Introduction¶
sisl has a number of features which makes it easy to jump right into and perform a large variation of tasks.
- Easy creation of geometries. Similar to ASE sisl provides an
easy scripting engine to create and manipulate geometries.
The goal of sisl is not specifically DFT-related software which
typically only targets a limited number of atoms. One of the main
features of sisl is the enourmously fast creation and manipulation of
very large geometries such as attaching two geometries together,
rotating atoms, removing atoms, changing bond-lengths etc.

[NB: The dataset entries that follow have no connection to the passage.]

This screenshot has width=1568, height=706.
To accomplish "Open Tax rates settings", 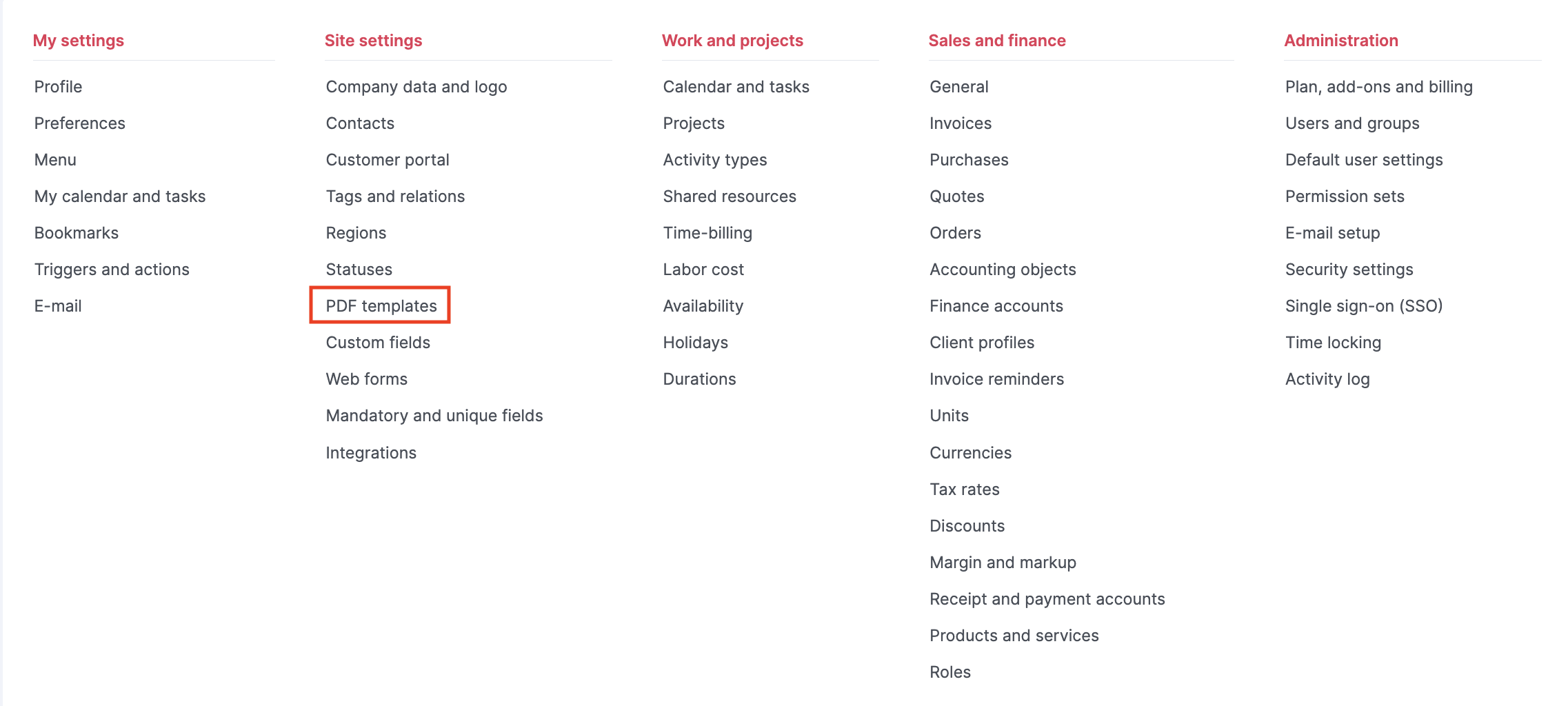I will coord(964,489).
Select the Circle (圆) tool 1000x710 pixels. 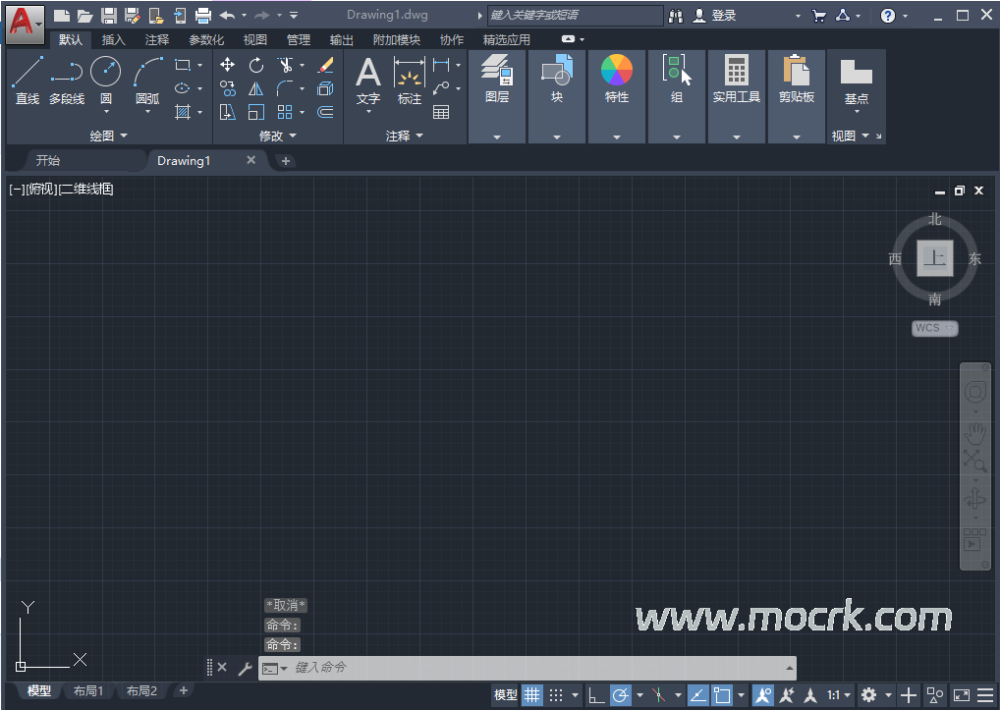click(105, 80)
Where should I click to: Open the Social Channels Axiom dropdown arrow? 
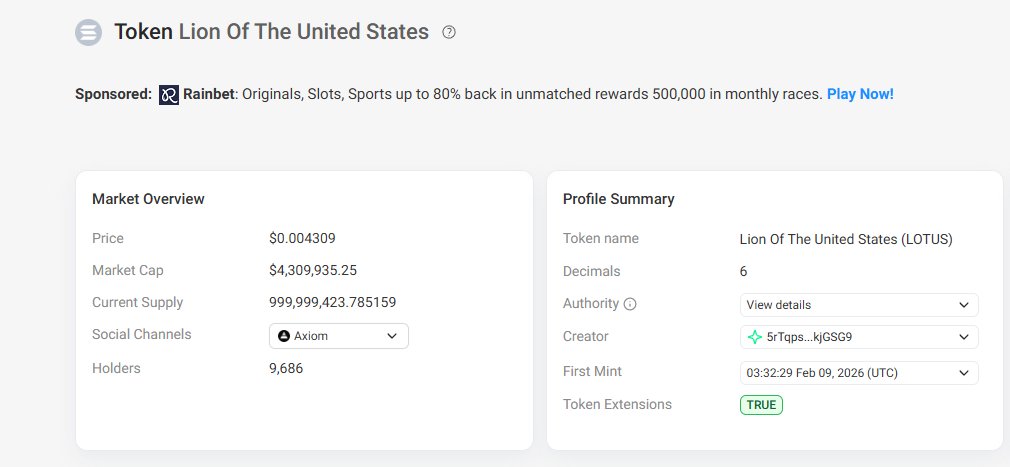pyautogui.click(x=391, y=336)
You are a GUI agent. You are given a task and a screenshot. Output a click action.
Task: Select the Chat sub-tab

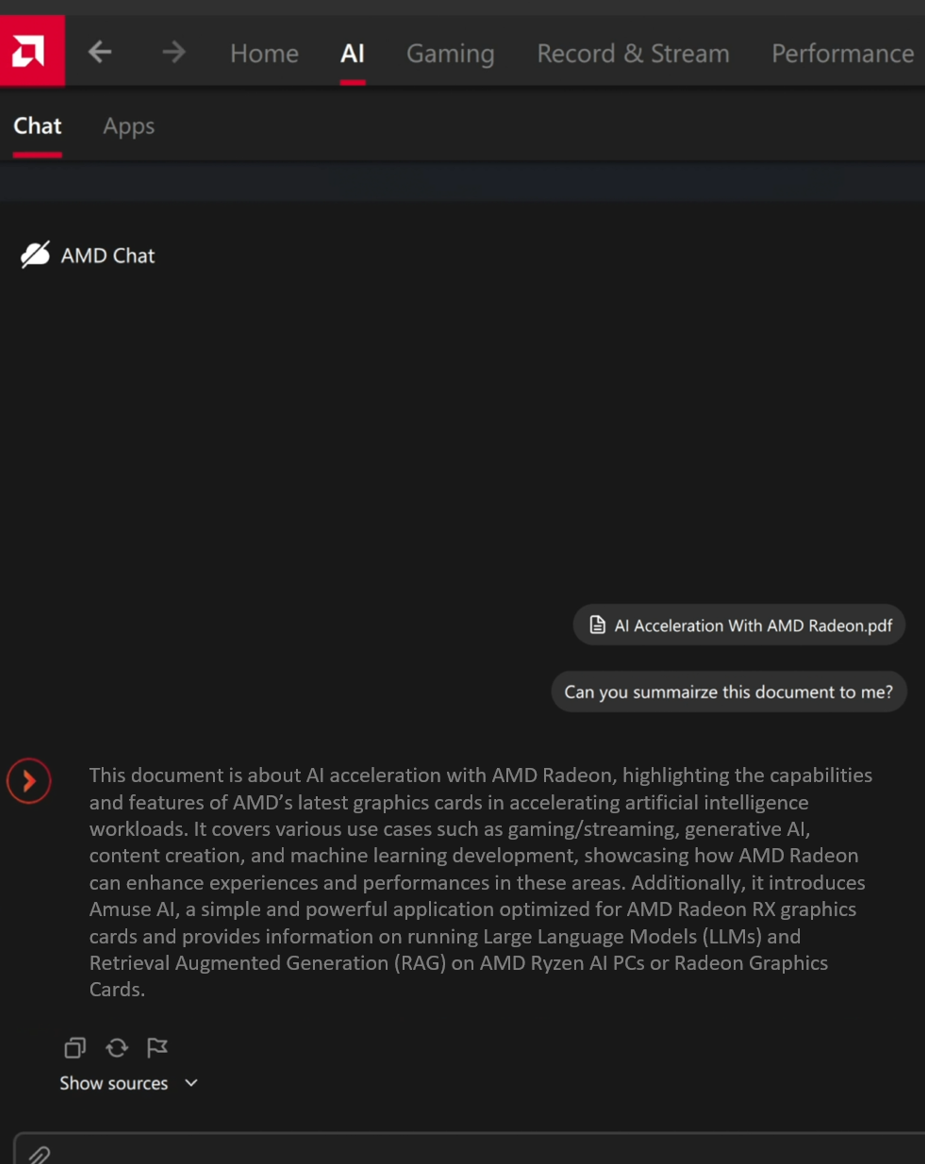(x=37, y=126)
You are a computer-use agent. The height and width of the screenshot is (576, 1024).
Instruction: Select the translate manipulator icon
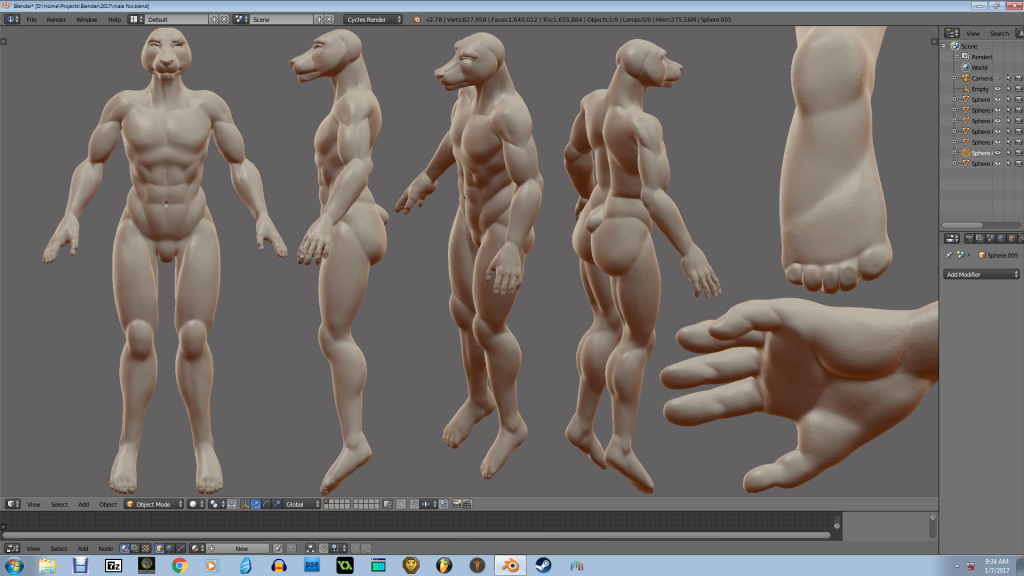pyautogui.click(x=255, y=504)
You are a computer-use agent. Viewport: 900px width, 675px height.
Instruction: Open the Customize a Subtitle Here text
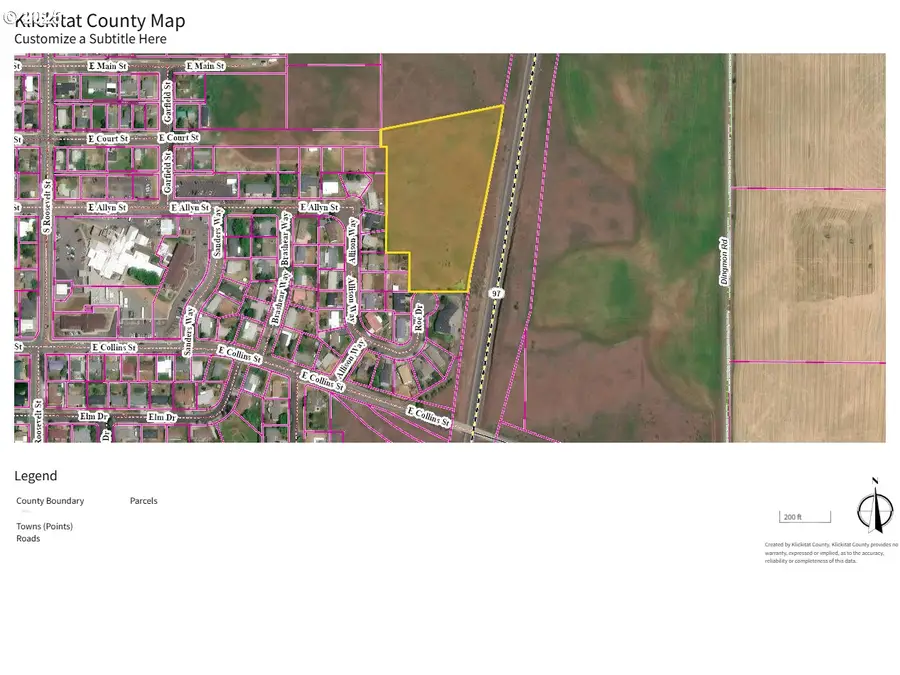[90, 38]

Everything is optimized for extremely large scale systems
>1,000,000
atoms such that creating geometries for tight-binding models becomes a breeze. - Easy creation of tight-binding Hamiltonians via intrinsic and very fast
algorithms for creating sparse matrices.
One of the key-points is that the Hamiltonian is treated as a matrix.
I.e. one may easily specify couplings without using routine calls.
For large systems,
>10,000
atoms, it becomes advantegeous to iterate on sub-grids of atoms to speed up the creation by orders of magnitudes. sisl intrinsically implements such algorithms. - Post-processing of data from DFT software. One may easily add additional post-processing tools to use sisl on non-implemented data-files.
Package¶
sisl is mainly a Python package with many intrinsic capabilities.
DFT¶
Many intrinsic DFT program files are handled by sisl and extraction of the necessary physical quantities are easily performed.
Its main focus has been SIESTA which thus has the largest amount of implemented output files.
Geometry manipulation¶
Geometries can easily be generated from basic routines and enables easy repetitions, additions, removal etc. of different atoms/geometries, for instance to generate a graphene flake one can use this small snippet:
>>> import sisl
>>> graphene = sisl.geom.graphene(1.42).repeat(100, 0).repeat(100, 1)
which generates a graphene flake of \(2 * 100 * 100 = 20000\) atoms.